What the exercise asks: Where does the word "canas" show up in the data? Please find each such line and copy it.

[Entries taken from a collection]
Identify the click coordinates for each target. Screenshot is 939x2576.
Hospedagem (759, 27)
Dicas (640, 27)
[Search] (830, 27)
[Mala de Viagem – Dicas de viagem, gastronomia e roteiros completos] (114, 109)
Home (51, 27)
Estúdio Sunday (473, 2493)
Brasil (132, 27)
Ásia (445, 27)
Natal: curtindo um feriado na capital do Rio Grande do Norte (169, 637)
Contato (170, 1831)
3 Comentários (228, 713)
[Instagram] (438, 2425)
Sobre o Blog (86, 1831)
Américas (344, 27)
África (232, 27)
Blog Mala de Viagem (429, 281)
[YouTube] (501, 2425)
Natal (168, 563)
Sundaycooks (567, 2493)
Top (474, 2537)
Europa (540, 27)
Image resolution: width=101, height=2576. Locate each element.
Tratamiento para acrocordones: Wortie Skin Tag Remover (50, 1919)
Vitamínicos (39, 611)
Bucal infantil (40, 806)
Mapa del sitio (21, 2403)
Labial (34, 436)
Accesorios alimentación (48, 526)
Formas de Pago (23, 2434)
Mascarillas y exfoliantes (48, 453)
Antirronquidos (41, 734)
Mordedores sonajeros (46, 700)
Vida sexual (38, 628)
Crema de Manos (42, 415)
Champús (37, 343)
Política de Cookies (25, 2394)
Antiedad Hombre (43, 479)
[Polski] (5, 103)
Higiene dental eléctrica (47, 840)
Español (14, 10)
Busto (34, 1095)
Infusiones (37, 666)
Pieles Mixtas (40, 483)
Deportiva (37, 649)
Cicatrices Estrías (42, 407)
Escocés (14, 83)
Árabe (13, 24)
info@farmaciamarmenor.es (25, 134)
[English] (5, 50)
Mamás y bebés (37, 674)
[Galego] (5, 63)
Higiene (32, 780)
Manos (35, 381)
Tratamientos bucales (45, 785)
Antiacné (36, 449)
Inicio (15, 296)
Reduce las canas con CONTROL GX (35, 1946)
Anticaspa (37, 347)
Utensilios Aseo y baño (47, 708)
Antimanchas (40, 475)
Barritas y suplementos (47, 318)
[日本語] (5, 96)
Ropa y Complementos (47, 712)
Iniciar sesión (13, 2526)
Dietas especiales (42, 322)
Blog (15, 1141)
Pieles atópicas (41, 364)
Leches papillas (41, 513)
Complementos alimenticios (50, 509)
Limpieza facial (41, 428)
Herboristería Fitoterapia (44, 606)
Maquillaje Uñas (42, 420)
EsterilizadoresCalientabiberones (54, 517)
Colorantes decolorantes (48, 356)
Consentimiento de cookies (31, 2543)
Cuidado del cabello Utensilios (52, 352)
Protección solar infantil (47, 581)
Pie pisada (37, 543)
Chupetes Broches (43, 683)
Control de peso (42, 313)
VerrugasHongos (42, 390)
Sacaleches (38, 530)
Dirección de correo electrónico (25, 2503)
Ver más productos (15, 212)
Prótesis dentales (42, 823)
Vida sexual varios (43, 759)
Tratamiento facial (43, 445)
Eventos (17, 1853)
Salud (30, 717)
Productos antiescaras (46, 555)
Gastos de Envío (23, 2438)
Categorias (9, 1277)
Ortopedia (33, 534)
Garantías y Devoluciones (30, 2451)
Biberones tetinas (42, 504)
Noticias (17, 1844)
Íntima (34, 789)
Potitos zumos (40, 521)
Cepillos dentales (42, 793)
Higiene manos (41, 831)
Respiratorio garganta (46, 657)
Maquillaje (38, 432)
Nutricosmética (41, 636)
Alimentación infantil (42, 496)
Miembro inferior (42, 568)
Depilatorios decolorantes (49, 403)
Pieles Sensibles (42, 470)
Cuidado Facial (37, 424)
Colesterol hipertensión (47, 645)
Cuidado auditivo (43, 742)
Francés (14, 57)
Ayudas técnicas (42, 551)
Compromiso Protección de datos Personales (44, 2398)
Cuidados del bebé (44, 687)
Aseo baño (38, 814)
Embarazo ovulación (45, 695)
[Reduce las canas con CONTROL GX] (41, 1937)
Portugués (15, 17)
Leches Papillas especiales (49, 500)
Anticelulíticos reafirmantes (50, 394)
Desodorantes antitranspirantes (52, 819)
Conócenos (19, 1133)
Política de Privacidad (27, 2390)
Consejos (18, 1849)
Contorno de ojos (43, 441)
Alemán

Written answer:
Reduce las canas con CONTROL GX (35, 1946)
[Reduce las canas con CONTROL GX] (41, 1937)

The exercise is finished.